根据源文本中的股票买卖题目，最多允许完成几笔交易？

→ 源文本
◆ ◆ ◆

LeetCode | 0123. Best Time to Buy and Sell Stock III买卖股票的最佳时机 III【Python】
LeetCode 0123. Best Time to Buy and Sell Stock III买卖股票的最佳时机 III【Hard】【Python】【动态规划】
Problem
Say you have an array for which the ith element is the price of a given stock on day i.
Design an algorithm to find the maximum profit. You may complete at most two transactions.
Note: You may not engage in multiple transactions at the same time (i.e., you must sell the stock before you buy again).
Example 1:
Input: [3,3,5,0,0,3,1,4]
Output: 6
Explanation: Buy on day 4 (price = 0) and sell on day 6 (price = 3), profit = 3-0 = 3.
Then buy on day 7 (price = 1) and sell on day 8 (price = 4), profit = 4-1 = 3.

◆ ◆ ◆

→ 原始数据

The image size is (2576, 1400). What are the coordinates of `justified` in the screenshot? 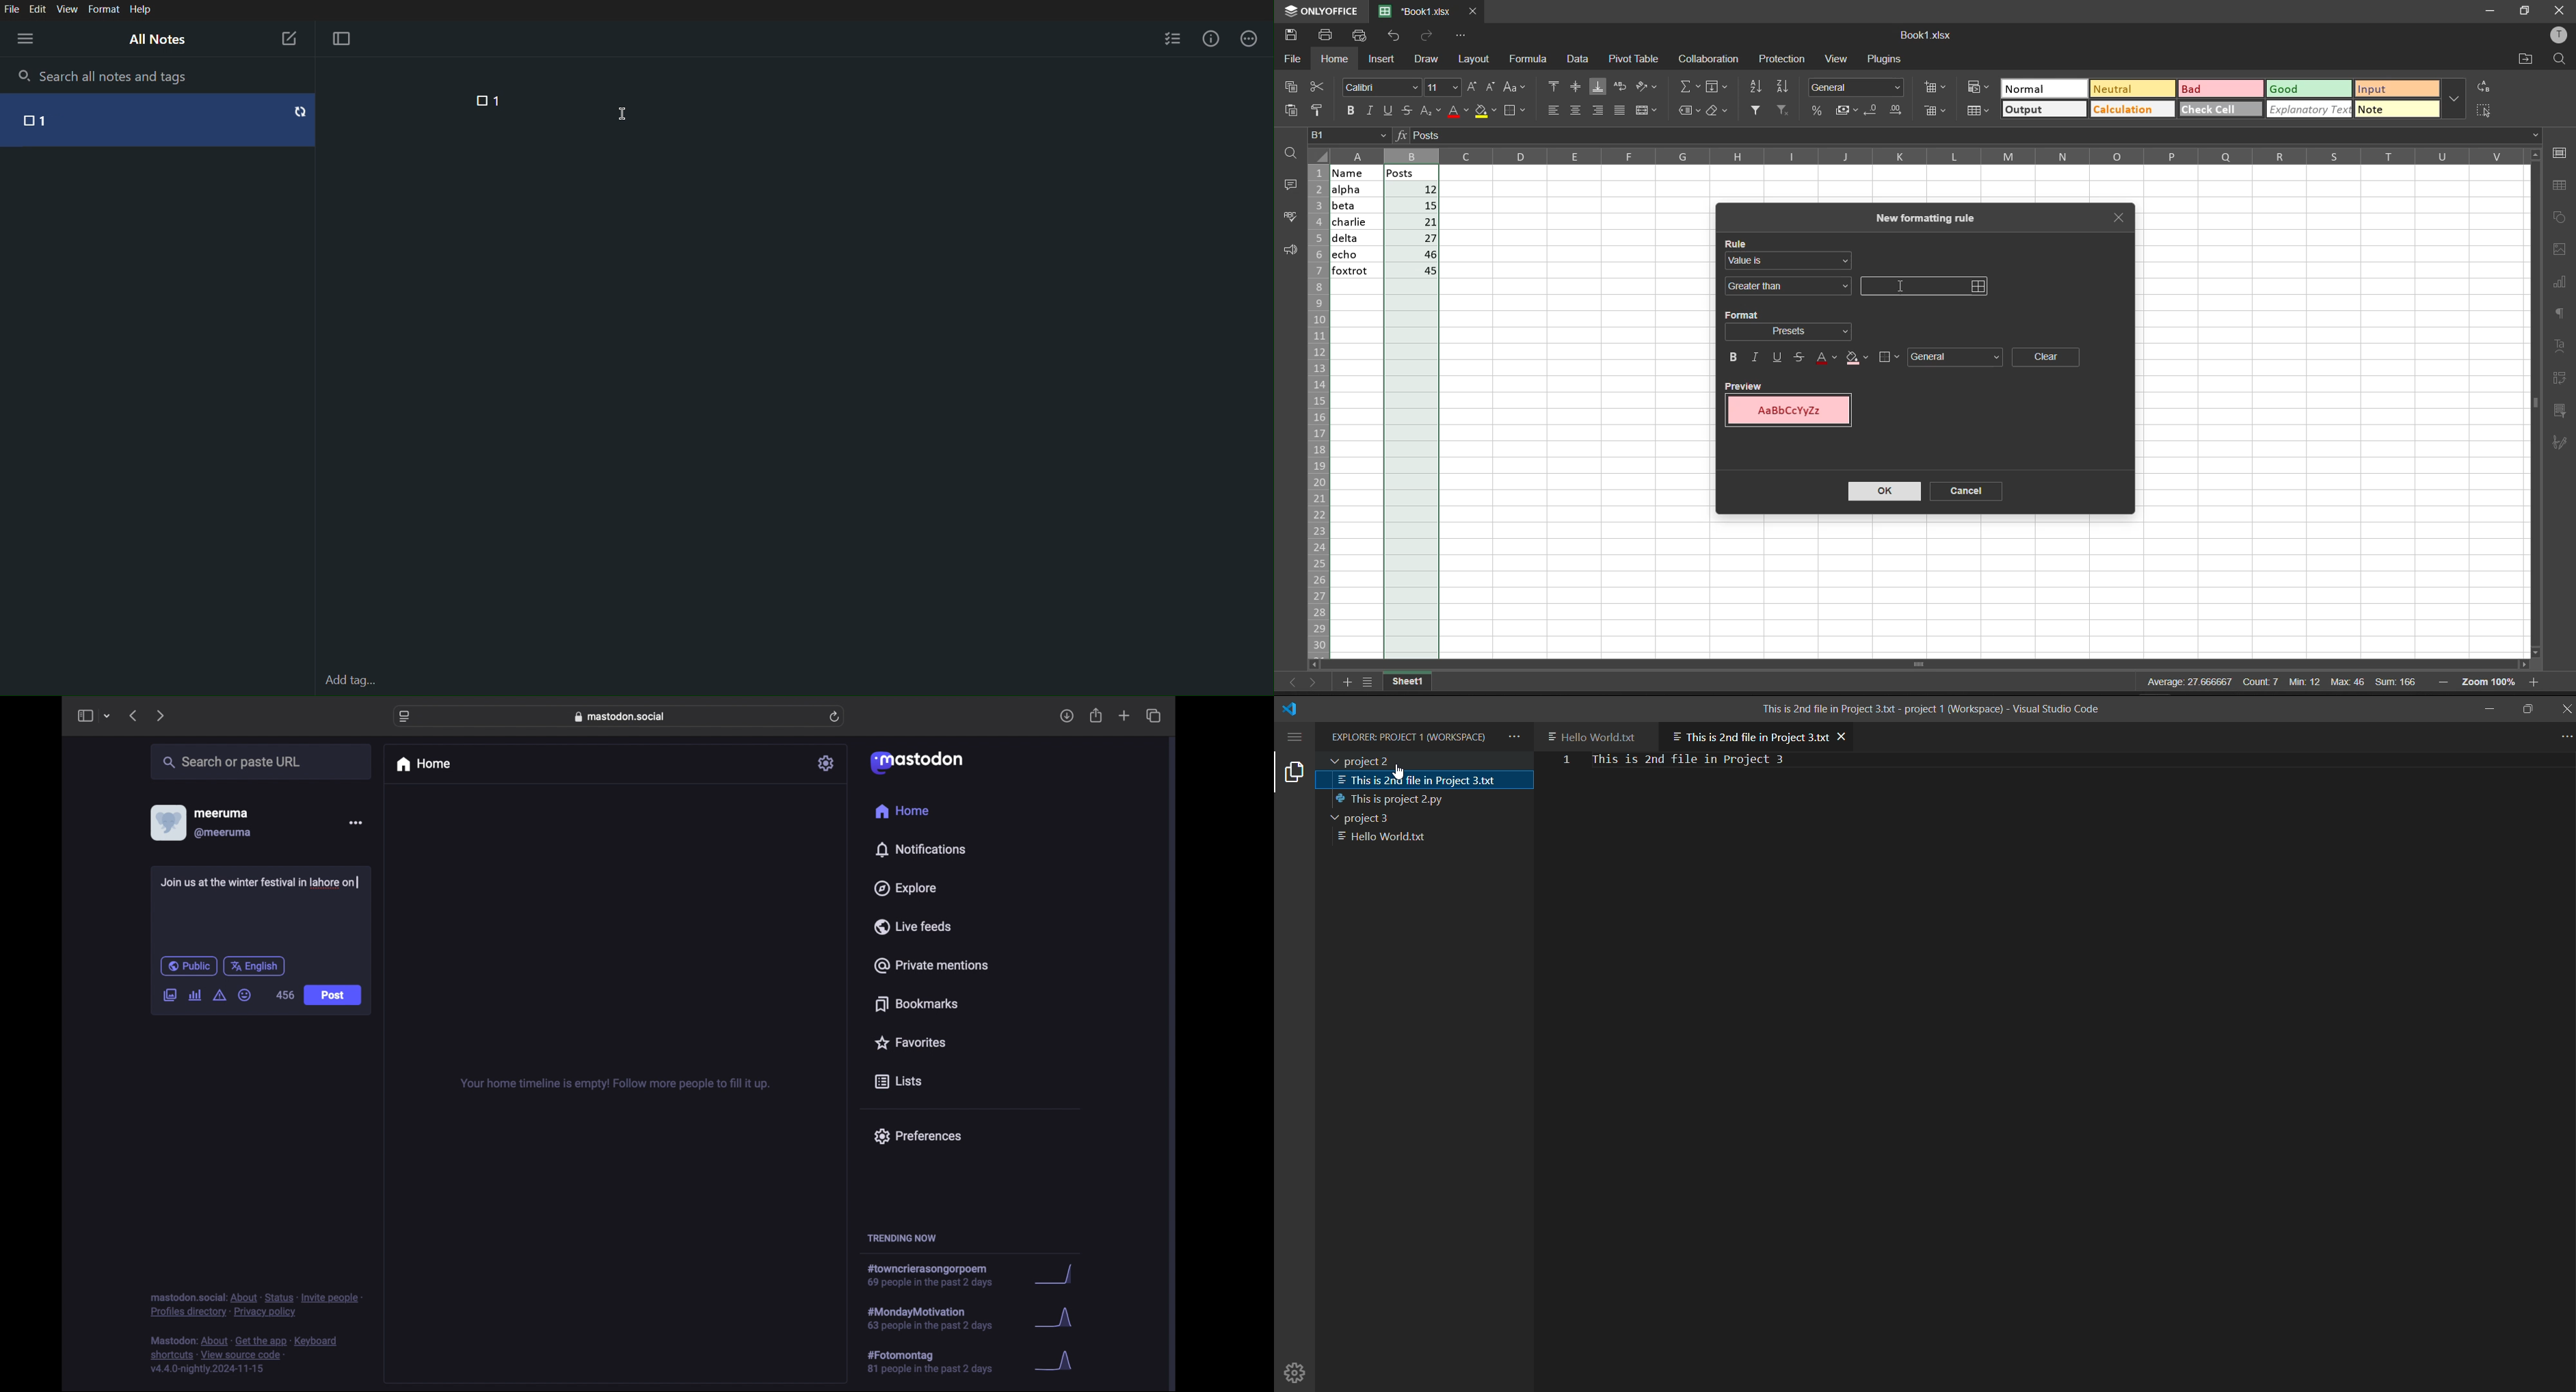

◆ ◆ ◆

→ 完成结果
最多允许完成两笔交易。